The petition for the appointment of viewers was under the corporate seal, and signed by the attorney of the corporation. The objection that it was not signed by an officer of the company is not a valid one. We are inclined to the opinion that a petition of this character may be presented with the attorney’s signature alone; but, even if it were otherwise, the seal of the corporation attached to the petition is the highest evidence of its authenticity.
It is impossible for us to ascertain what was, or what was not considered by the jury in determining the amount of damages sustained, but it is clear that the report is a substantial compliance with the Act of Assembly incorporating this company. Under the act of incorporation the duty of the jury is to ascertain and report to the court the value of the lands taken, and the amount of damages accrued “ to the owners of any lands, houses, or other buildings,” injured by the company. The report under consideration finds the value of the lands taken, and the amount of damages sustained by reason of the location and construction of the road. It was unnecessary to state in detail how the damages accrued,
In the case of O’Hara v. The Pennsylvania Railroad Company, 1 Casey 445, it was held that the petition when presented by the company ought to aver that an unsuccessful effort had been made to agree upon the compensation with the owner; and that this averment should be supported by affidavit. The inability to agree upon compensation or upon the men to assess damages, is stated in the petition, and appended to it is the affidavit of Judah C. Spencer, in which he deposes that he was appointed by the Erie and North-East Railroad Company to agree, if possible, with the persons named in the petition, upon the compensation to he given for the land and the damages; or if that could not be done, then to agree upon five men to assess the damages and value the land; but that he was unable to agree upon either with any of the persons named in the petition.
The objection made to the affidavit is that it does not state affirmatively that the deponent made an effort to agree upon the compensation, &c., before the petition was presented; and that the inability might have been owing solely to the absence of any effort to agree. In the exceptions filed in the Court of Common Pleas it was alleged as a fact that no such effort was made. These exceptions were overruled, and the fact was therefore found against the exceptants. Whether other evidence was offered to the Common Pleas besides what we have upon the record, we do not know, but we are of opinion that Mr. Spencer’s affidavit necessarily implies that the effort to agree with the landowners had been previously made by him; for if this were not so, how could he swear that lie was unable to agree ? If he had not tried to agree he certainly could not say whether or not he was able to do so. A necessary implication arising upon what is expressly stated is equal to an express averment.

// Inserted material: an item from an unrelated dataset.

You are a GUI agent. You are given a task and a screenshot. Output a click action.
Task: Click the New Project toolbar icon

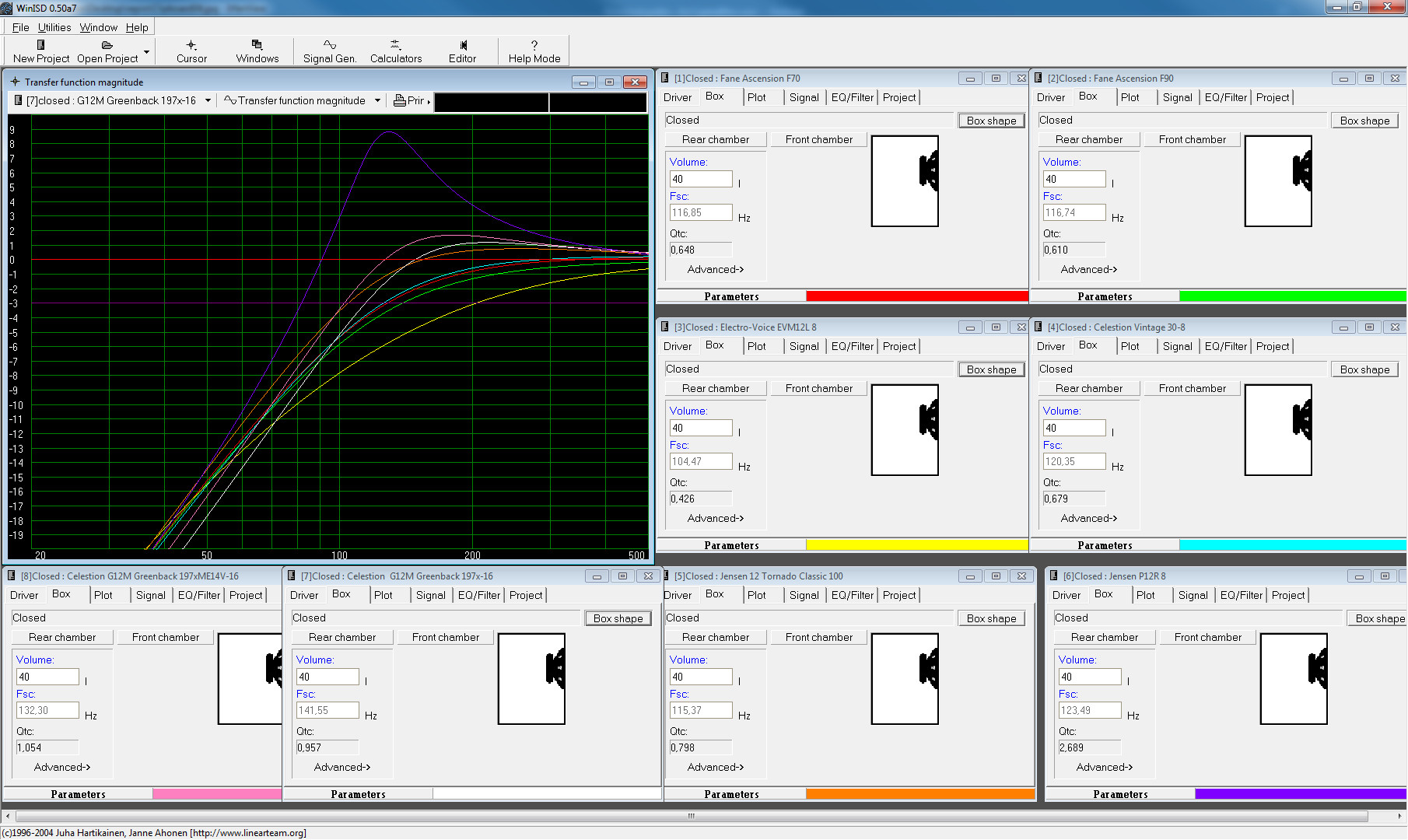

The exception that the report was not signed by the viewers was based upon the fact that the report embraced several distinct properties owned by different persons, and that each estimate of value and damages was not separately signed. There is nothing in the statute, nor in any practice which has arisen under it, nor in any construction given to it, which requires that each finding of the jury should he separately signed by the jurors.
The practice has been otherwise, and we cannot say it has been illegal.
We see no good reason for setting aside the confirmation of this report.
Proceedings affirmed at the cost of the appellants.